Now suppose that John wants to communicate with Bob. He has no keys he can use to communicate with Bob, but he can communicate securely with the key server. The key server in return can communicate securely with Bob. John can simply send all the traffic to the key server and let the key server acts as a delivery guy. But this is a bit hard on the key server because it will act as man in the middle, proxying all traffic. A better solution is to let the key server setup a key K(J,B) that is shared by Bob and John.
This is the simple idea behind Kerberos. The beauty of this complex protocol is that the key server doesn’t need to maintain any states about the key it issues, and the all parties can communicate using mutual authentication without further communication with the key server. The key server is called (KDC) or Key Distribution Center. Of course, the initial trust between any party and the KDC is created when the machine is joined to the domain, get a secret, and that secret will be used for the secure channel.
Smart cards are a first-class credential type
Smart card authentication offers many important advantages over passwords. it provides two-factor authentication as a user must both have possession of the physical card and know the PIN code to use it. A lost card can be deactivated and, until such time, is useless without the PIN. With proper policy, smart cards can prevent concurrent account usage. Unlike a password, a smart card can guarantee that authentication secrets are cryptographically strong and cannot be written down, lost, shared, “phished” or re-used in an insecure system. More generally, asymmetric cryptography can help eliminate the need for attackable, locally stored authenticators and server-side password databases.
The most miss-understandable points when deploying smart cards
- Deploying smart card only-logins will guarantee Kerberos is used for Integrated Windows Authentication, eliminating the risks associated with the older NTLM protocol.
- Private keys cannot be exported, so it is safe (or at least, safer) to authenticate to a potentially compromised workstation with a smart card, because no long-lived credential material exists that can be used by an attacker after the card is removed.
Both previous statements are NOT TRUE.
Smart card only-logins can use NTLM
The myth that the use of smart cards prevents the use of NTLM, probably arises from the fact that NTLM protocol is password-based, and smart card users do not enter (or may not have) a standard password. You can review my previous blog post about how smart card logon works.

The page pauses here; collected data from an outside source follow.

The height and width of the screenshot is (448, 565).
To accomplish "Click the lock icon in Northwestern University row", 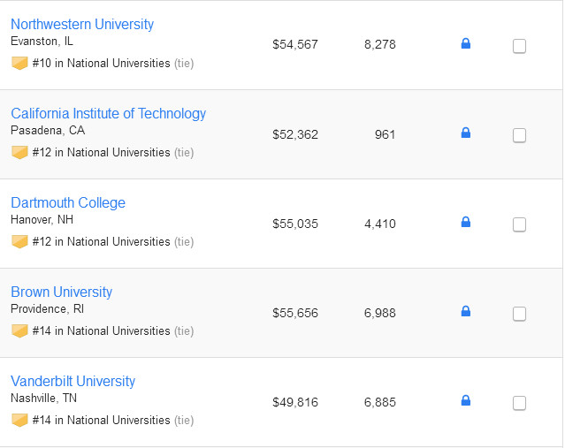I will click(466, 43).
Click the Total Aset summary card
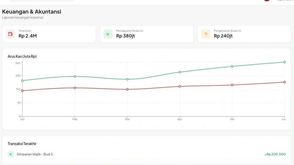294x165 pixels. [x=49, y=34]
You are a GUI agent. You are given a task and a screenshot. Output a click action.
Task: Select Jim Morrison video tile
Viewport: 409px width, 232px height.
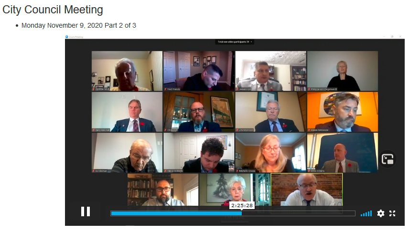point(270,112)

Although it is true that the initial Active Directory domain logon with a smart card is guaranteed to use Kerberos, and that asymmetric credentials cannot be used for NTLM, it is not true that users who authenticate with a smart card will never use NTLM to access network resources.
To explain my point, let us state that when a user logged on to a domain joined machine (regardless using a password or smart card), the user will get a Ticket Granting Ticket (TGT) and a PAC (Privilege Attribute Certificate) that includes all information needed to generate the user access token (like group SIDs that the user is member of, etc.) .

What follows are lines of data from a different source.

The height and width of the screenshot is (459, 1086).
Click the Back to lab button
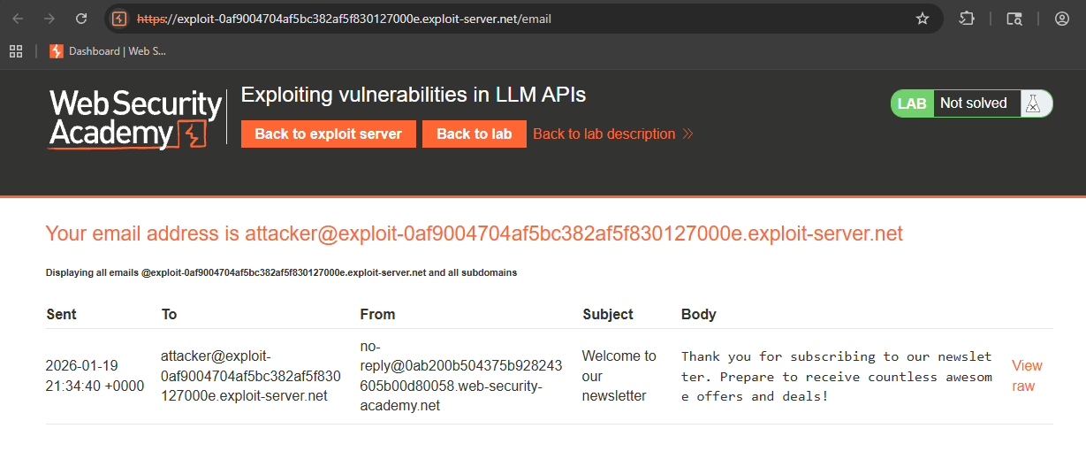pyautogui.click(x=474, y=134)
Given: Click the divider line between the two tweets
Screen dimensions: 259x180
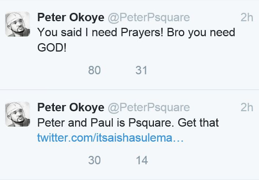Looking at the screenshot, I should [130, 89].
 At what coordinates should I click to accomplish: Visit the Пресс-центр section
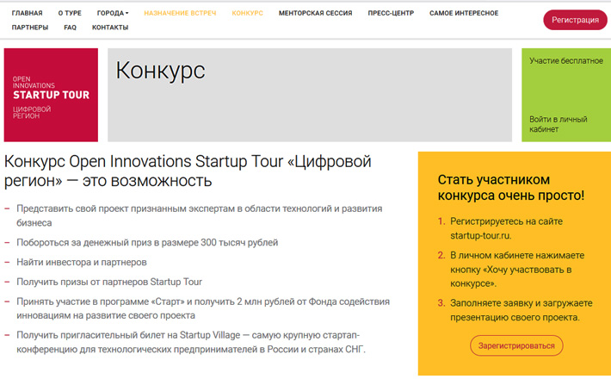(391, 13)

Most password-based authentication protocols in Windows are not based directly on the password, but on a hash of the password. There are two versions of this hash, the LM and the NTLM OWF (one-way function). Active Directory stores a copy of these hashes and uses it to verify standard Kerberos and NTLM authentication traffic.
Smart card only users do not have a password, but they still have an OWF. Instead of the hash being based on a password, it is simply a randomly generated 128-bit value. When users try to logon using smart cards and talk to KDC using Kerberos, and to support NTLM authentication, KDC will send the OWF to clients in the privilege attribute certificate (PAC).
After the initial logon, both a Kerberos TGT and the OWF are available to the client, and the behavior of Windows Integrated Authentication is no different for smart card-originated logons than for password-originated logons.
Password and smart card-based logons are subject to identical risks from the use of the NTLM protocol with regard to credential forwarding and lack of server authentication. The only advantage offered by smart cards is that the random OWF generated for a smart card only login will be significantly more resistant to dictionary or rainbow table attacks against NTLM protocol messages, especially NTLMv1, than will a user-selected password.
If NTLM is allowed on the network, the OWF sent as part of the Kerberos PAC is a long-term password equivalent. It can be used to perform network authentication with NTLM, as the user, without requiring the presence of the smart card. If the user is not configured for smart card only logon, the OWF is also a password equivalent for Kerberos initial authentication.
Even if NTLM is completely disabled on the network and a user is configured for smart card only logon, a user’s TGT is valid for 10 hours and renewable up to 7 days by default. It is not safe for a highly privileged user to logon to a low integrity workstation, even with a smart card, unless the account used has no rights for Network Logon elsewhere in the forest.
Certificate trust in public key Kerberos implementations
Mutual authentication is a critical security service provided by the Kerberos protocol. A client and the KDC can each verify the identity of the other, as can a client and a service. In standard Kerberos, this is accomplished by using shared symmetric keys. KDC has a unique, long term, shared key for every principal in the realm, and KDC can allow clients and services to be mutually authenticated by creating a new, ephemeral key, and encrypting a copy of it with each of their keys.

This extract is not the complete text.